Accumulating evidence indicates the role of microglial activation and sustained neuroinflammation in the pathogenesis of cognitive dysfunction, a common feature associated with depressive disorders. It also indicates the role of Wnt/β-catenin pathway in regulation of microglia-mediated neuroinflammation. Amisulpride exhibits antidepressant and pro-cognitive activities in several clinical and experimental studies. Hitherto, the direct effects of amisulpride on Wnt/β-catenin signaling and microglial activity have not been thoroughly studied. This study aimed at investigating the effects of chronic amisulpride treatment on Wnt/β-catenin signaling and pro-inflammatory microglial activation and its role in alleviation of depressive-like behavior and cognitive deficits elicited by unpredictable chronic mild stress (UCMS). The effects of amisulpride (3 mg/kg/day) were investigated on behavioral/cognitive deficits, expression of Wnt/β-catenin pathway and microglial activation in the prefrontal cortex (PFC) of UCMS-exposed male Wistar rats.

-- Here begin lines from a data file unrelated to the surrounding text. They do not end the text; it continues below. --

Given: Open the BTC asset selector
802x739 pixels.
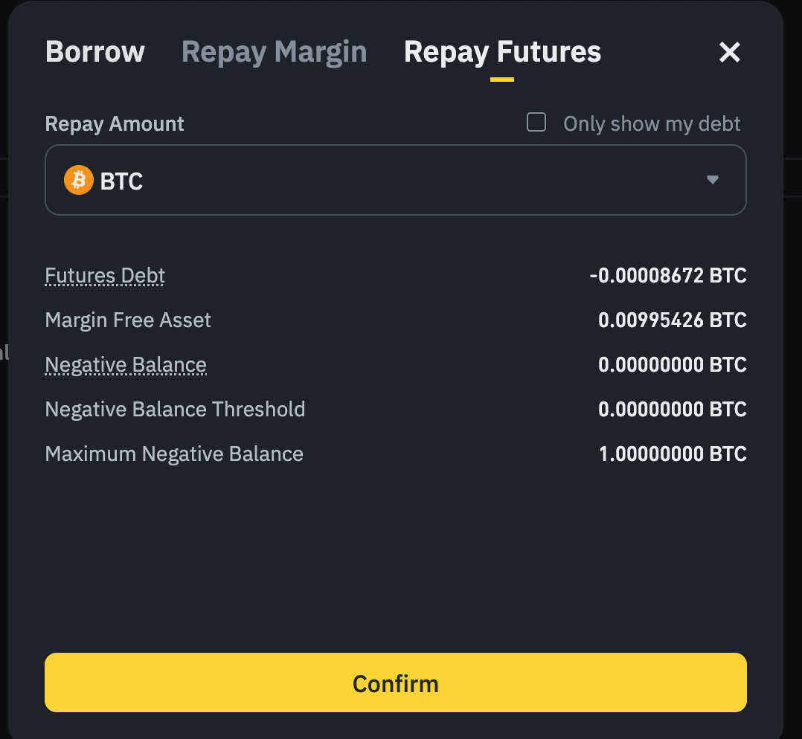Looking at the screenshot, I should [394, 180].
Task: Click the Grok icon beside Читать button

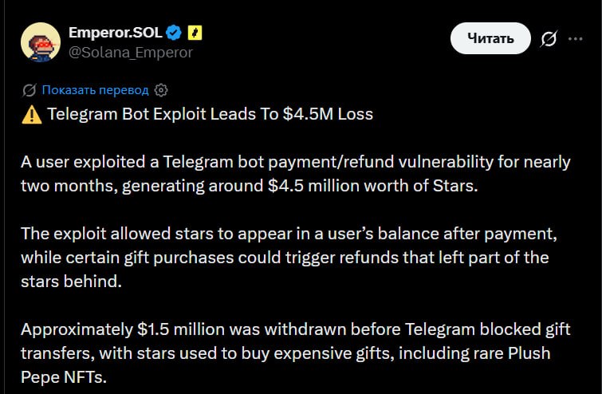Action: pyautogui.click(x=549, y=38)
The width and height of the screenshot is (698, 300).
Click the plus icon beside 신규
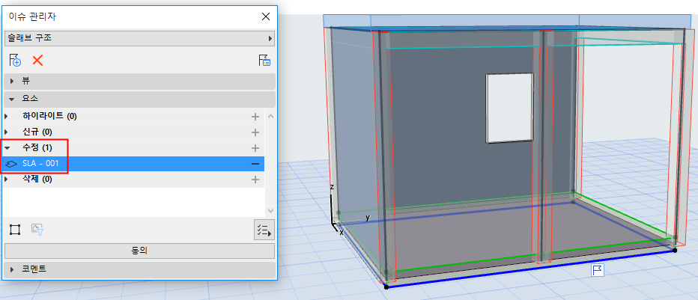(255, 132)
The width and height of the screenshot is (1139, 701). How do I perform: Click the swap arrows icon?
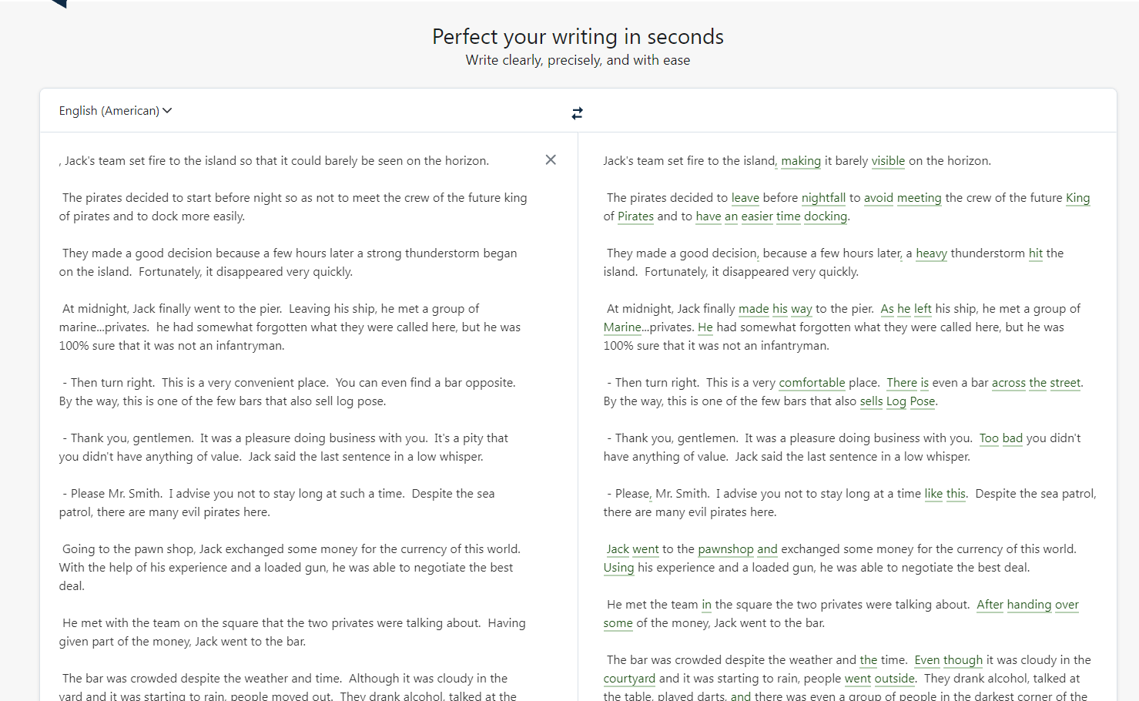pyautogui.click(x=578, y=113)
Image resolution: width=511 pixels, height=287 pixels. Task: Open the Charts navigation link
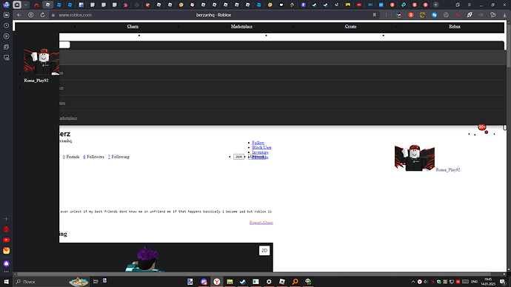coord(133,27)
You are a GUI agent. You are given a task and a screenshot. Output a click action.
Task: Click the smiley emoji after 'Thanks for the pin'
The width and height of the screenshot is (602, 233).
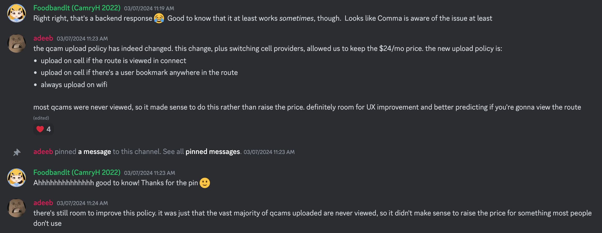click(x=205, y=183)
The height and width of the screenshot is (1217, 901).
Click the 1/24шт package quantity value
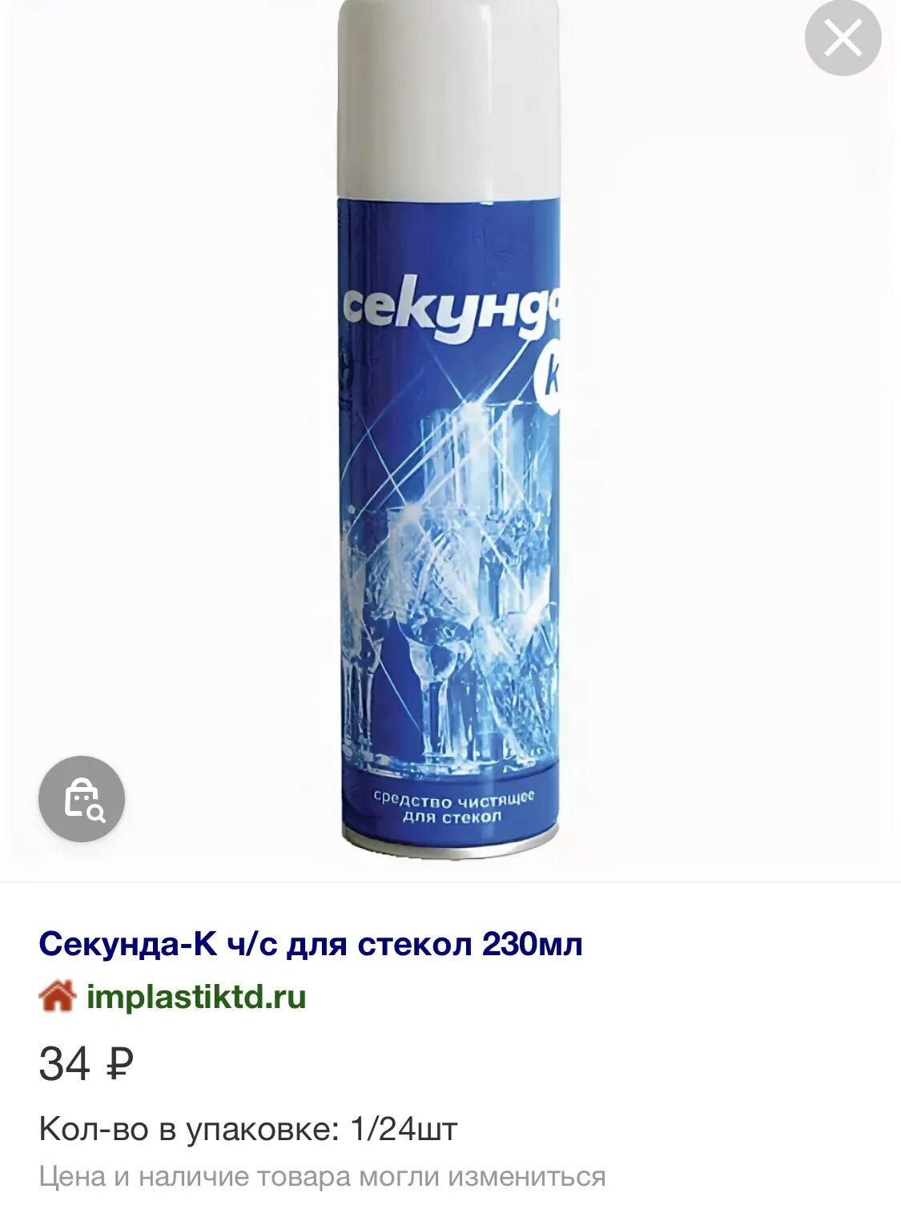404,1130
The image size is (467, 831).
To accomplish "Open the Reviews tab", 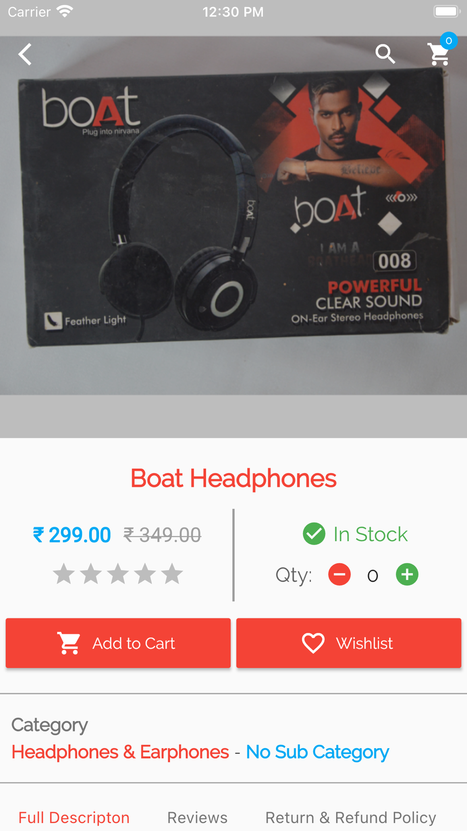I will (198, 817).
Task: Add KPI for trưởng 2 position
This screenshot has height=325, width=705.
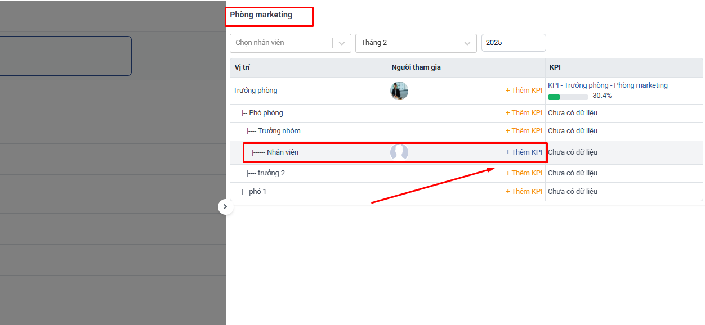Action: coord(524,173)
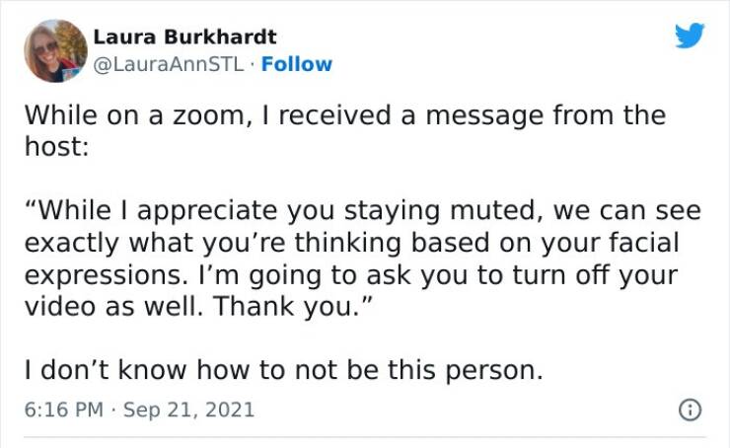The image size is (730, 448).
Task: Click the Laura Burkhardt display name
Action: pos(184,37)
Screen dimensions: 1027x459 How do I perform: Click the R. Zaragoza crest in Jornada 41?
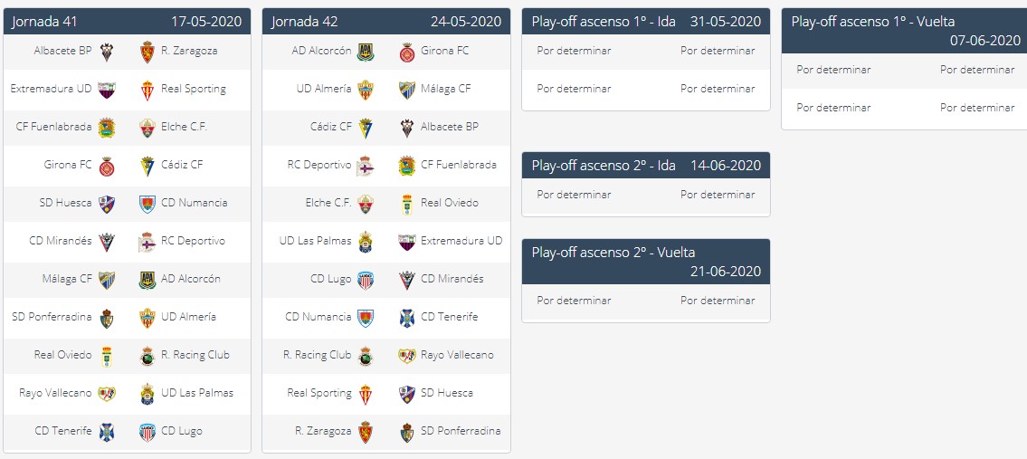click(147, 52)
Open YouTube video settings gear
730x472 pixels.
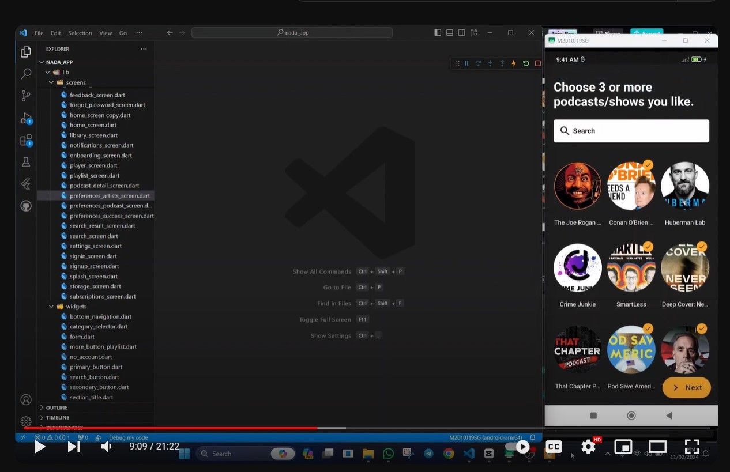tap(588, 447)
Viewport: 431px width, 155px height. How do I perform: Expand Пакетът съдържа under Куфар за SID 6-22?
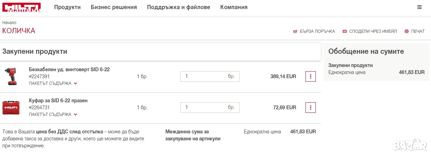(x=53, y=115)
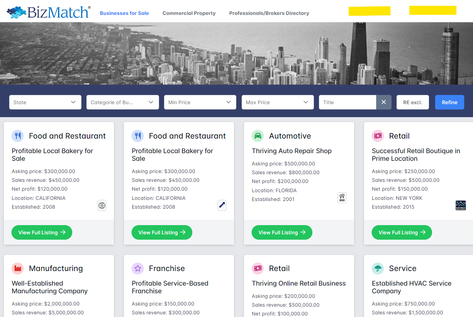Open the Min Price dropdown

(x=200, y=102)

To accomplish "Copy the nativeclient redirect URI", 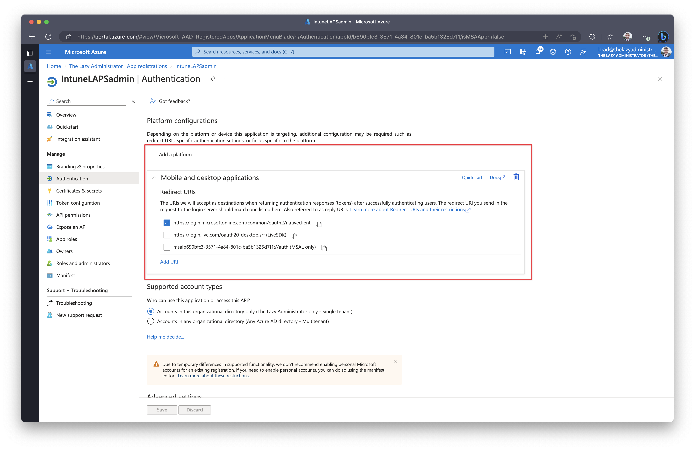I will pos(318,224).
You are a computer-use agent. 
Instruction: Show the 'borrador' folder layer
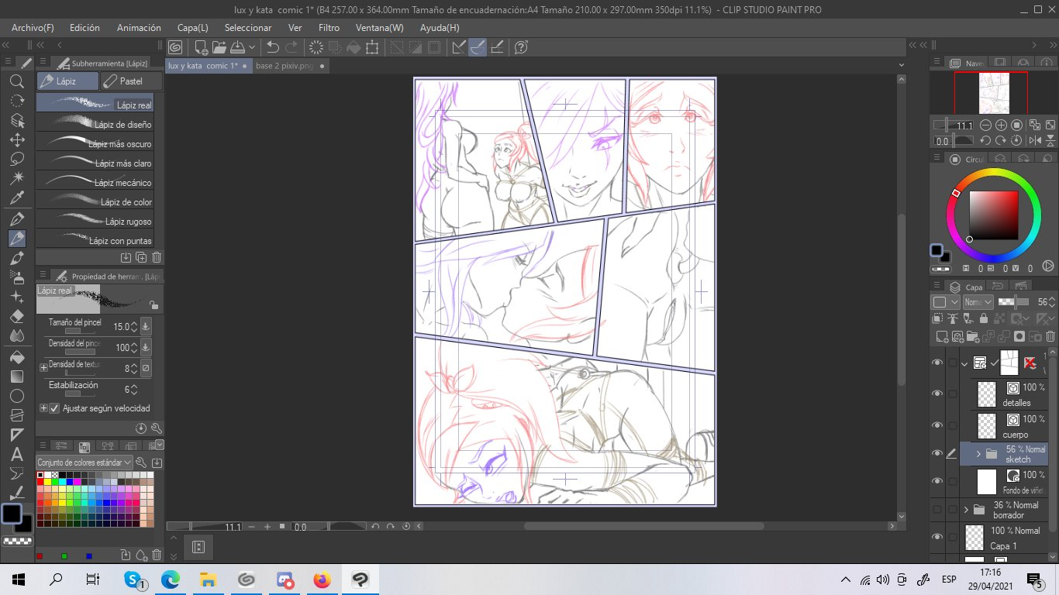point(937,509)
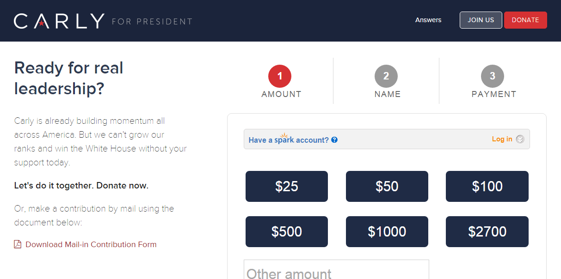Click the Have a spark account text
Screen dimensions: 561x279
[289, 139]
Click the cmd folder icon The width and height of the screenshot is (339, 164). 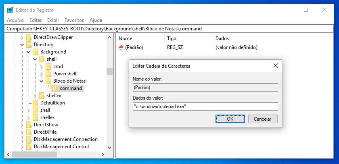pos(48,66)
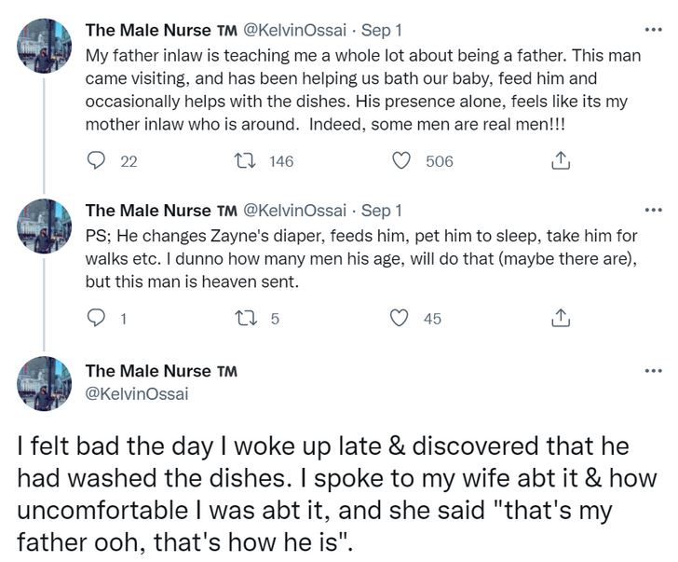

UCMS induced depressive-like behavior with impairment of performance in novel object recognition test and attentional set-shifting task. These behavioral deficits were associated with decreased total β-catenin and increased pro-inflammatory microglial activation. Amisulpride improved UCMS-induced behavioral/cognitive deficits, ameliorated Wnt/β-catenin signaling dysregulation and pro-inflammatory microglial activation. This work highlights the antidepressant and pro-cognitive effects of amisulpride in UCMS-exposed rats that could be mediated by modulation of Wnt/β-catenin pathway activity and amelioration of pro-inflammatory microglial activation in the prefrontal cortex. This could provide new insights into the putative mechanisms behind the antidepressant and pro-cognitive effects exerted by amisulpride.